● **WHAT THE TASK REQUIRES**
An exact transcription is needed, starting at the line containing "The width and" and running through the last line of the records, with every picture left out.

Pixel coordinate grounding data
=====
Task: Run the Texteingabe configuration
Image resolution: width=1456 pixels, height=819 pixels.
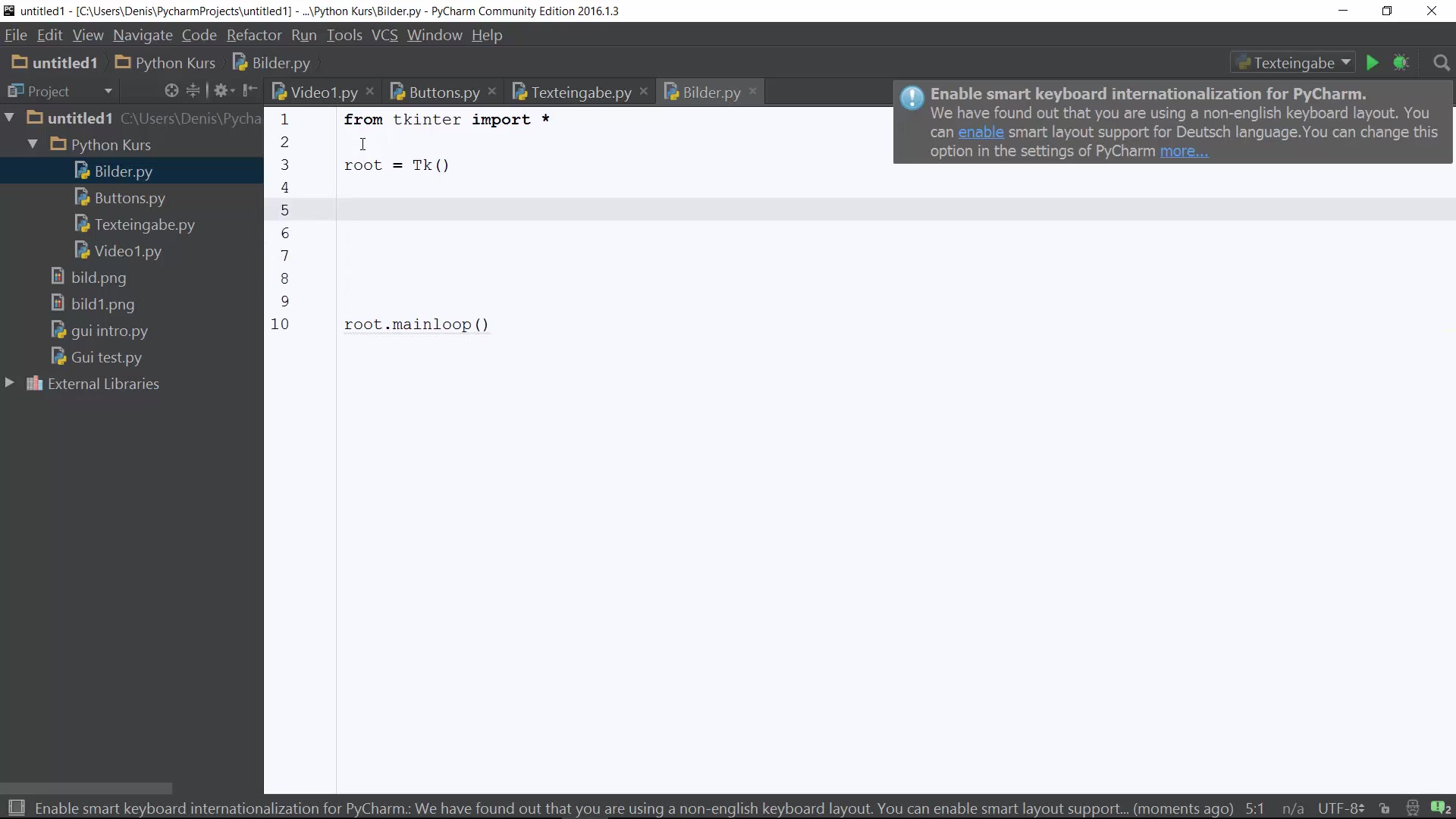Action: (x=1372, y=63)
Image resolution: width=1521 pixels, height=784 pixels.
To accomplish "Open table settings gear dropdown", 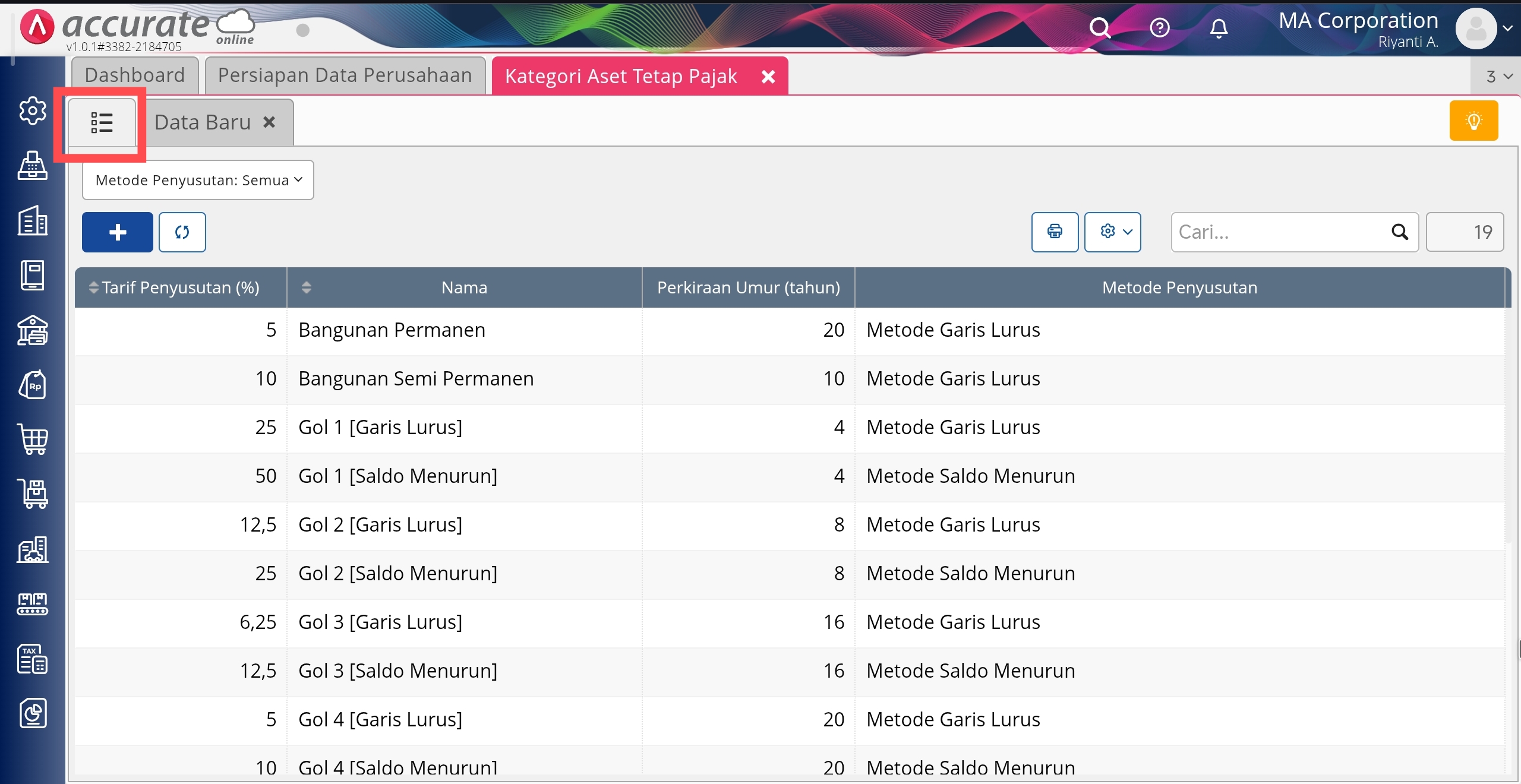I will (x=1112, y=232).
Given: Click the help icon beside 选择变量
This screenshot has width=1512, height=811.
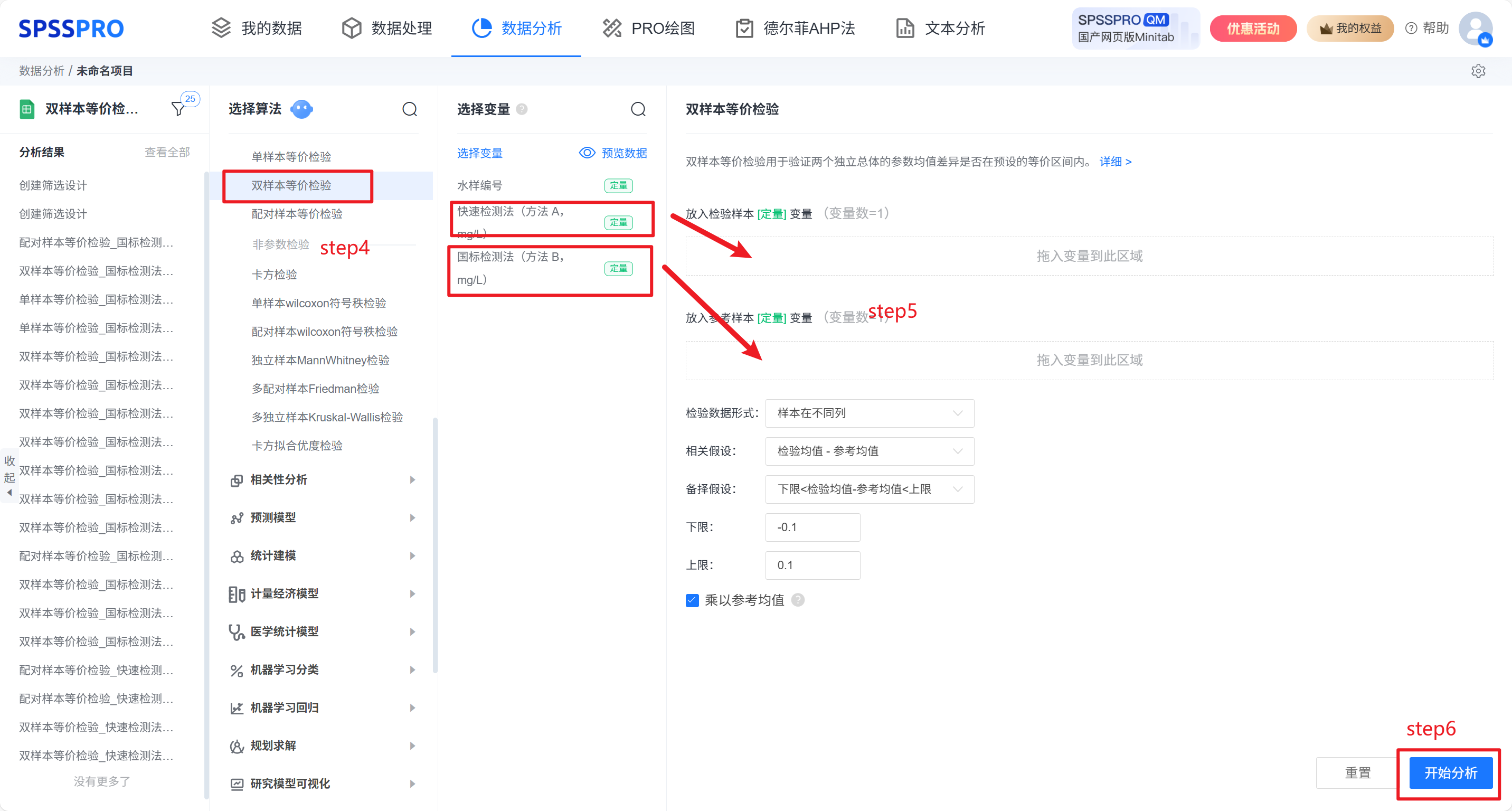Looking at the screenshot, I should coord(521,109).
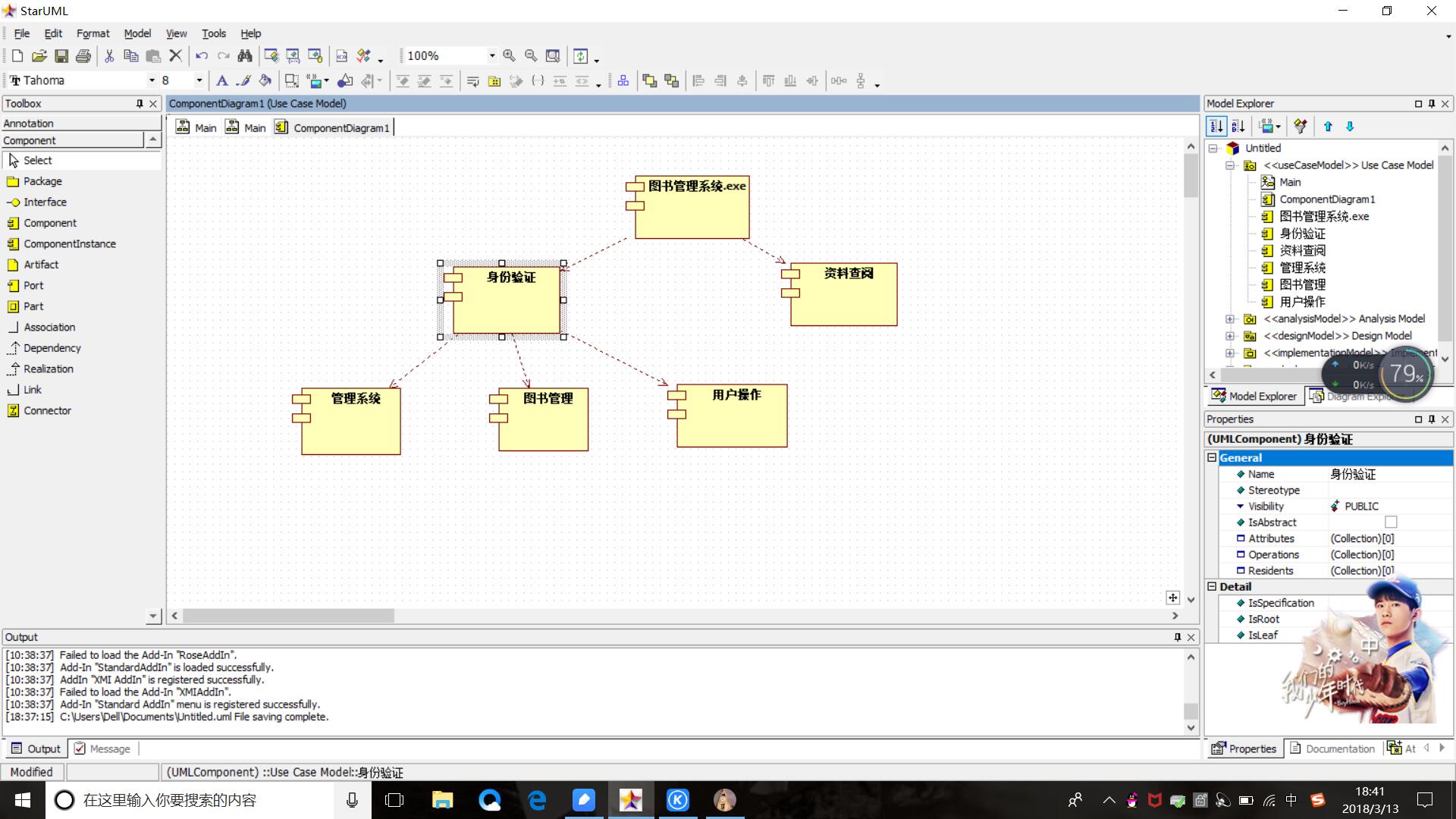Expand the analysisModel tree node

(1230, 319)
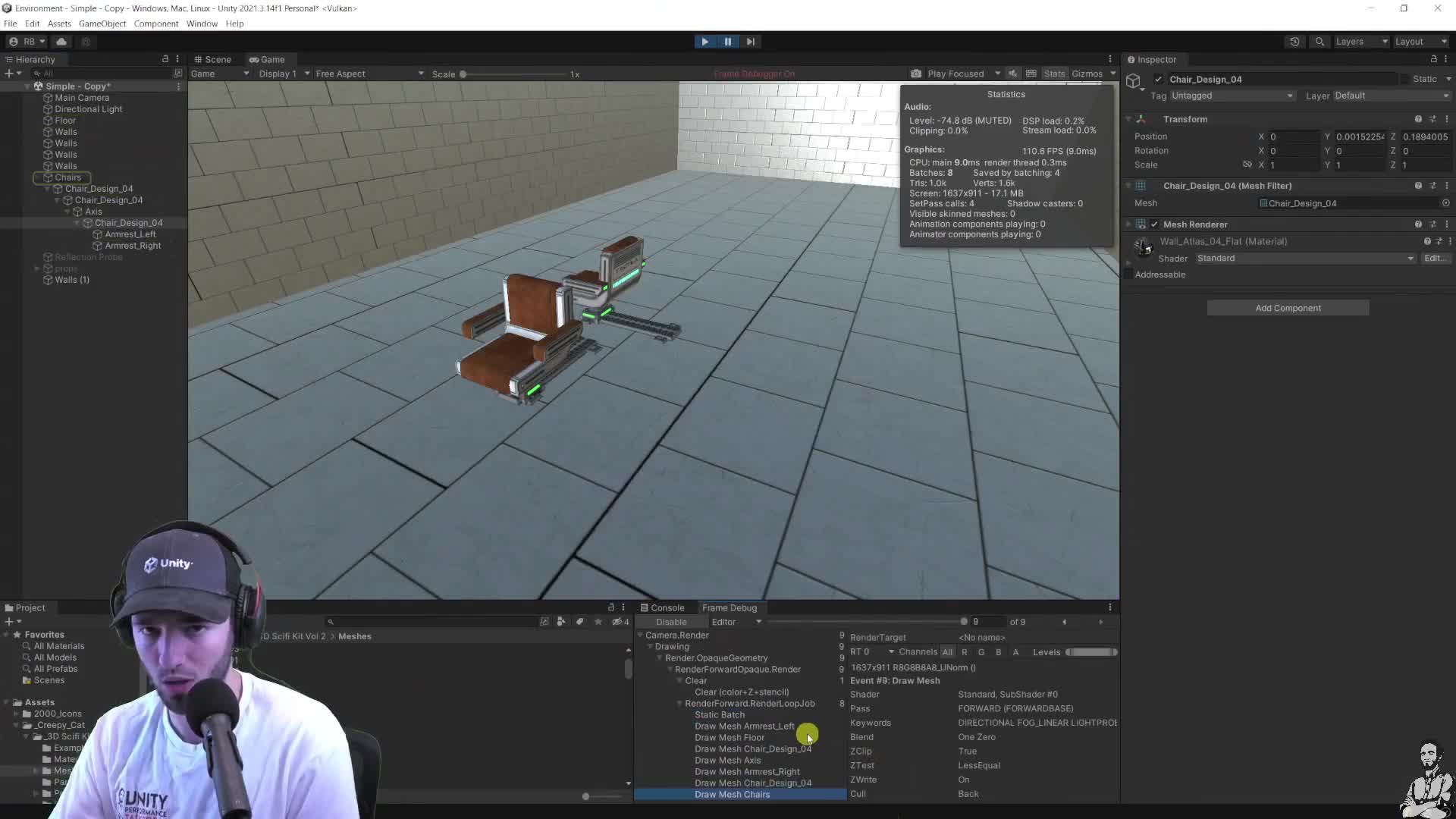This screenshot has height=819, width=1456.
Task: Open the Layer dropdown set to Default
Action: 1390,96
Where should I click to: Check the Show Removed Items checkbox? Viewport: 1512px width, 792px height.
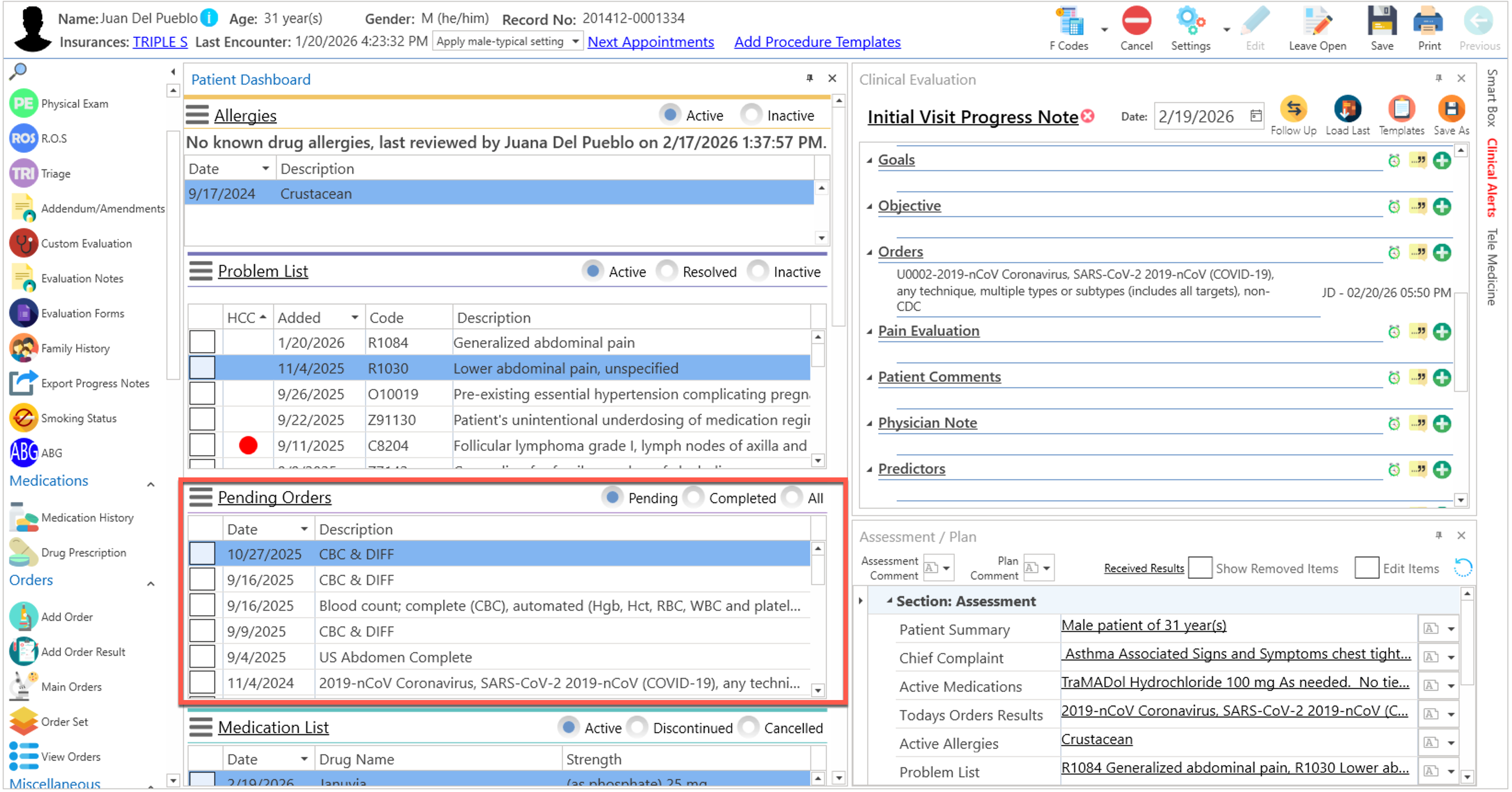point(1199,568)
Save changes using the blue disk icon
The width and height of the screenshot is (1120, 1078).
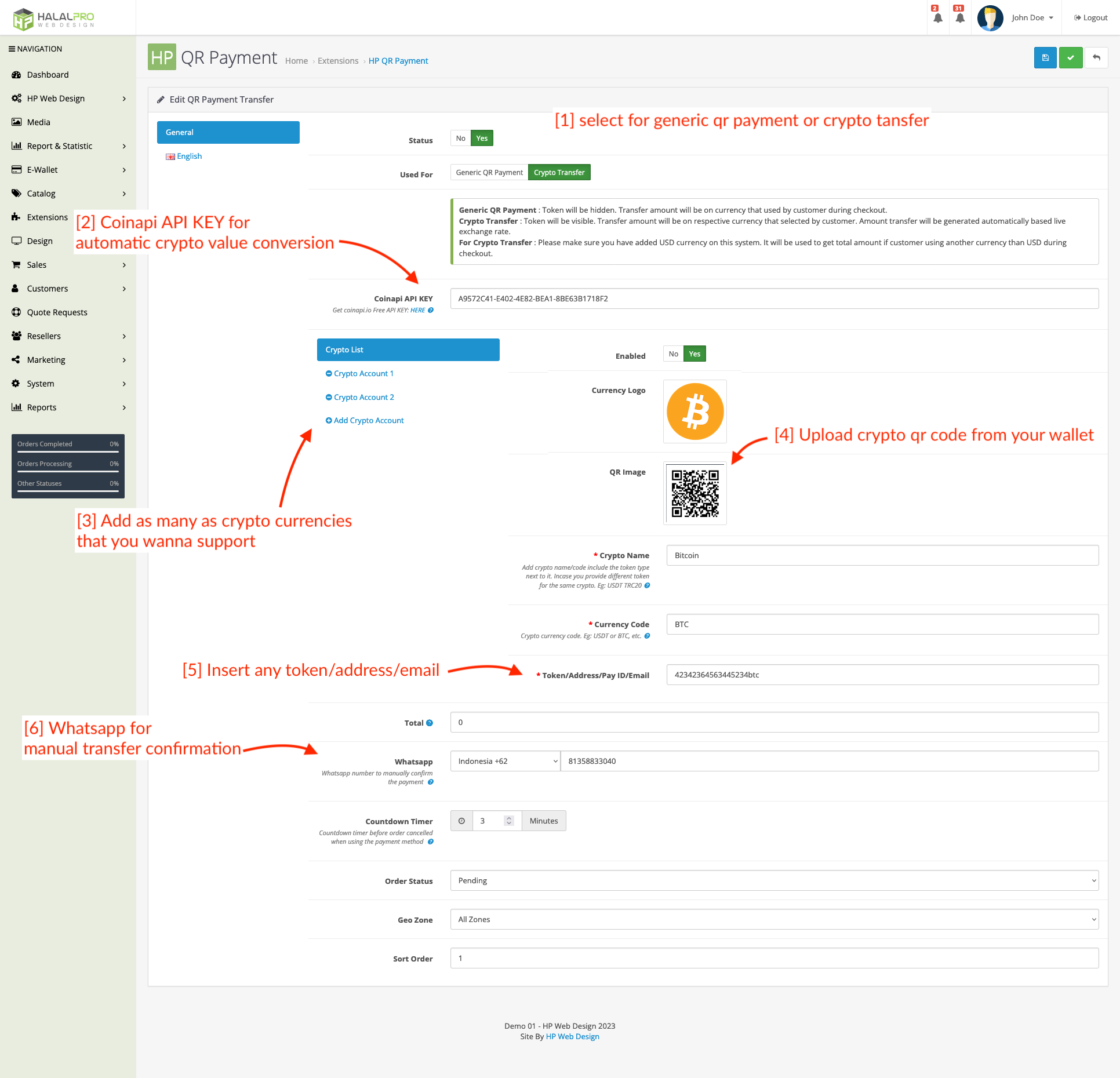pyautogui.click(x=1045, y=57)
=====
● **REPLY**
The width and height of the screenshot is (1120, 1078).
pyautogui.click(x=1045, y=57)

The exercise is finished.